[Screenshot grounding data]
━━━━━━━━━━━━━━━━━━━━━━━━━━━━━━

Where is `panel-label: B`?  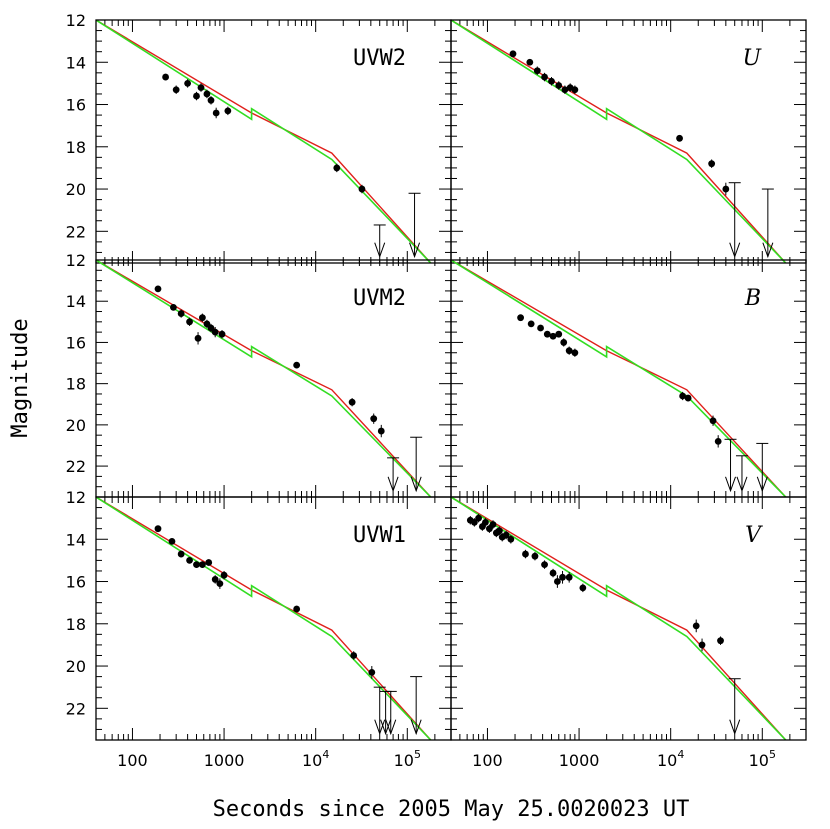
panel-label: B is located at coordinates (752, 298).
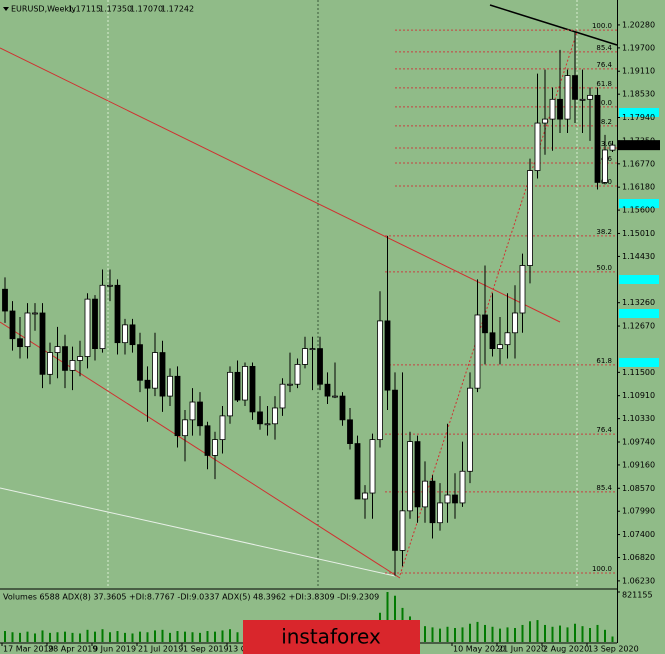  Describe the element at coordinates (638, 164) in the screenshot. I see `y-tick-label: 1.16770` at that location.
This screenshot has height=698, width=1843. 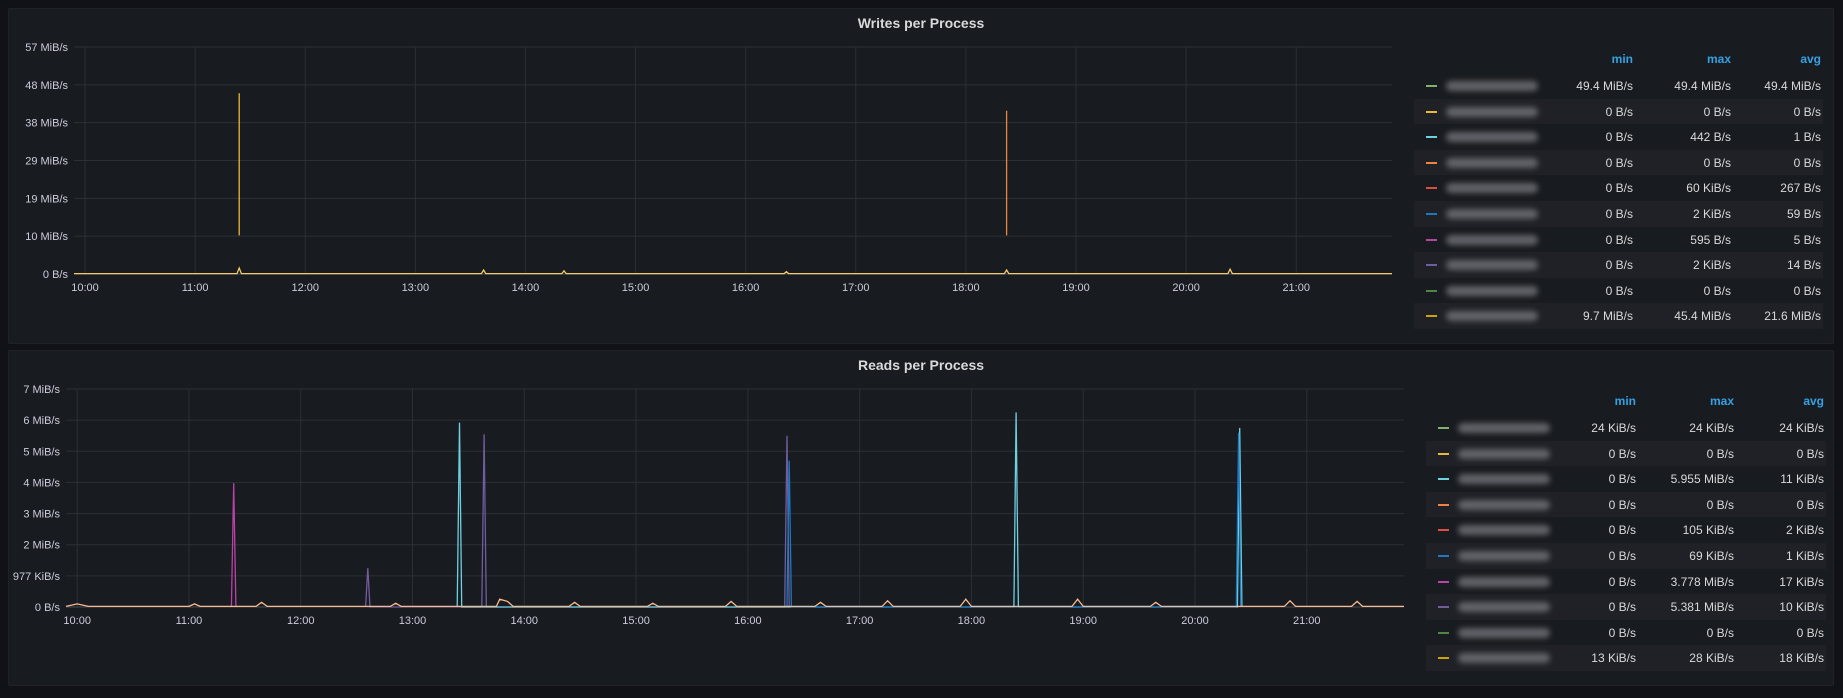 I want to click on x-tick-label: 14:00, so click(x=526, y=288).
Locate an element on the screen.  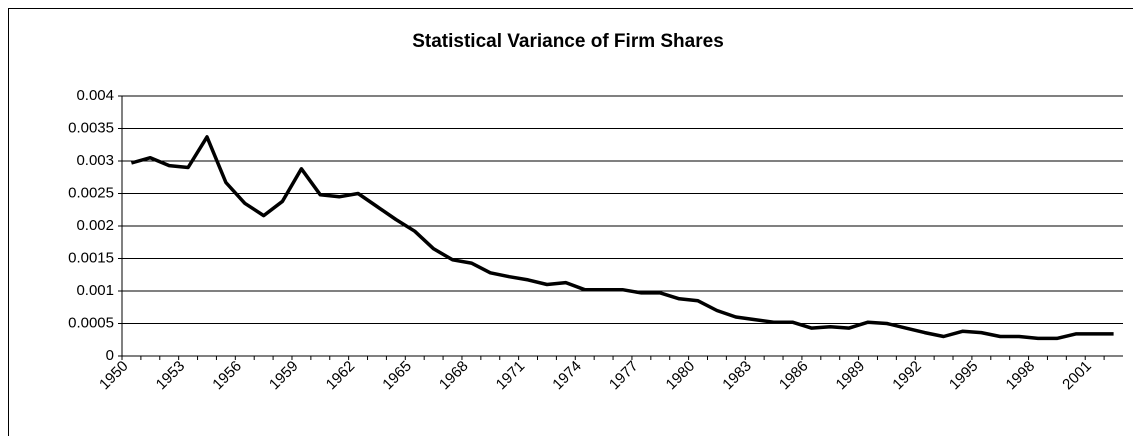
x-tick-label: 1986 is located at coordinates (794, 376).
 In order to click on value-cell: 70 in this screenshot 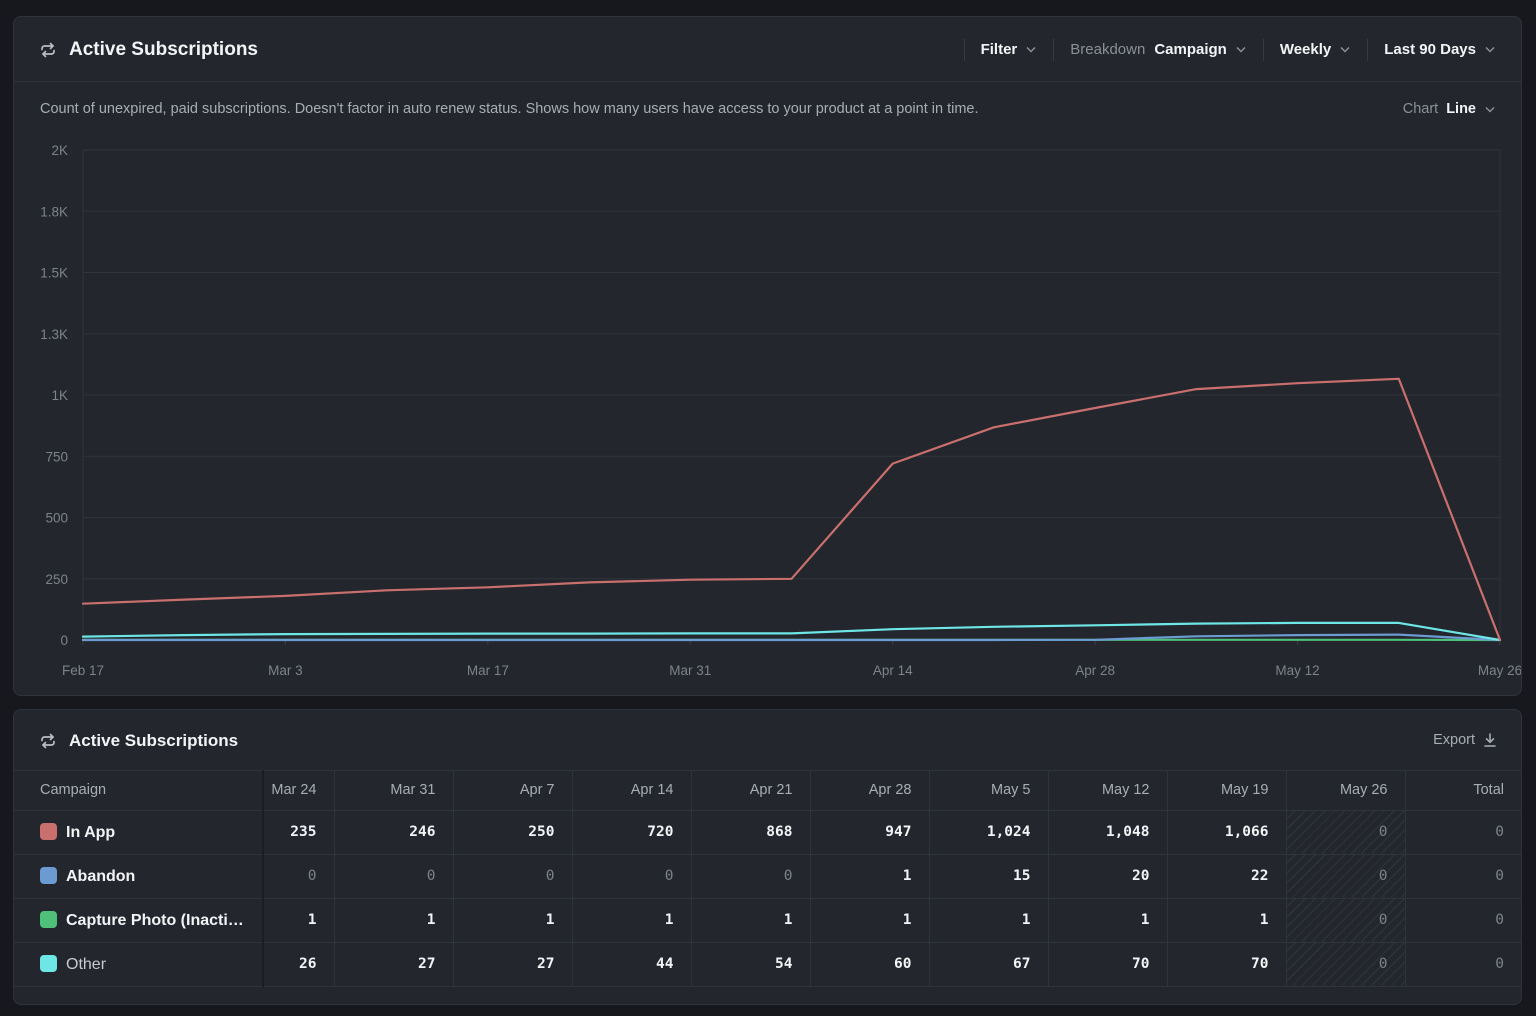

━━━━━━━━━━━━━━━━━━━━━━━━━━━━━━

- Try it:
Give the lines of the data as a numbered list, starting with the line containing "Locate an element on the screen." and going on through the end of the data, with blank lines left out. Leave the pictures out of the list.

- Solution for this problem:
1. Locate an element on the screen.  
2. x-tick-label: 1986 is located at coordinates (794, 376).
3.  In order to click on value-cell: 70 in this screenshot 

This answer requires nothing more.